Entries on target coordinates:
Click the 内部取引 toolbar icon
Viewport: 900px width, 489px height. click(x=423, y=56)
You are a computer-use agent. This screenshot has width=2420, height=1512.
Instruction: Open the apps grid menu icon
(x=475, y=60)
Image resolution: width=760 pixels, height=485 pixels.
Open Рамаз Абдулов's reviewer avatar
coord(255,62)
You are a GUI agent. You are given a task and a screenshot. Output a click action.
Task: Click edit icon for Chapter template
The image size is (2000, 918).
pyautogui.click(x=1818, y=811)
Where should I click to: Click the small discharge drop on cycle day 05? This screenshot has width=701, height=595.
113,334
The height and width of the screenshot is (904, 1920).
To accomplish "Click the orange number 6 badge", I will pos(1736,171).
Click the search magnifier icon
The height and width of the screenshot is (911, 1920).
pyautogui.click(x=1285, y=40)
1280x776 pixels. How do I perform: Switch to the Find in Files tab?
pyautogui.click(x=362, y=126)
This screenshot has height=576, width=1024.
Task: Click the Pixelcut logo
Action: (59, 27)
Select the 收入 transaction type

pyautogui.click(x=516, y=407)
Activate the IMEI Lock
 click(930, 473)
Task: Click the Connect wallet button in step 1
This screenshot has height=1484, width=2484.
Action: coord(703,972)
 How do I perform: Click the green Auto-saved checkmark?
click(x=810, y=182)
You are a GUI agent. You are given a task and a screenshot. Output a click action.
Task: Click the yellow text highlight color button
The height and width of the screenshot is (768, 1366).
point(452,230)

> [Your instructions]: Reproduce the entire listing above word for word, keeping every line in its original order.

> [Completed task]:
Click the 内部取引 toolbar icon
Viewport: 900px width, 489px height. click(x=423, y=56)
You are a computer-use agent. This screenshot has width=2420, height=1512.
Instruction: Open the apps grid menu icon
(x=475, y=60)
Image resolution: width=760 pixels, height=485 pixels.
Open Рамаз Абдулов's reviewer avatar
coord(255,62)
You are a GUI agent. You are given a task and a screenshot. Output a click action.
Task: Click edit icon for Chapter template
The image size is (2000, 918).
pyautogui.click(x=1818, y=811)
Where should I click to: Click the small discharge drop on cycle day 05? This screenshot has width=701, height=595.
113,334
The height and width of the screenshot is (904, 1920).
To accomplish "Click the orange number 6 badge", I will pos(1736,171).
Click the search magnifier icon
The height and width of the screenshot is (911, 1920).
pyautogui.click(x=1285, y=40)
1280x776 pixels. How do I perform: Switch to the Find in Files tab?
pyautogui.click(x=362, y=126)
This screenshot has height=576, width=1024.
Task: Click the Pixelcut logo
Action: (59, 27)
Select the 收入 transaction type

pyautogui.click(x=516, y=407)
Activate the IMEI Lock
 click(930, 473)
Task: Click the Connect wallet button in step 1
This screenshot has height=1484, width=2484.
Action: coord(703,972)
 How do I perform: Click the green Auto-saved checkmark?
click(x=810, y=182)
You are a GUI agent. You are given a task and a screenshot. Output a click action.
Task: Click the yellow text highlight color button
The height and width of the screenshot is (768, 1366).
point(452,230)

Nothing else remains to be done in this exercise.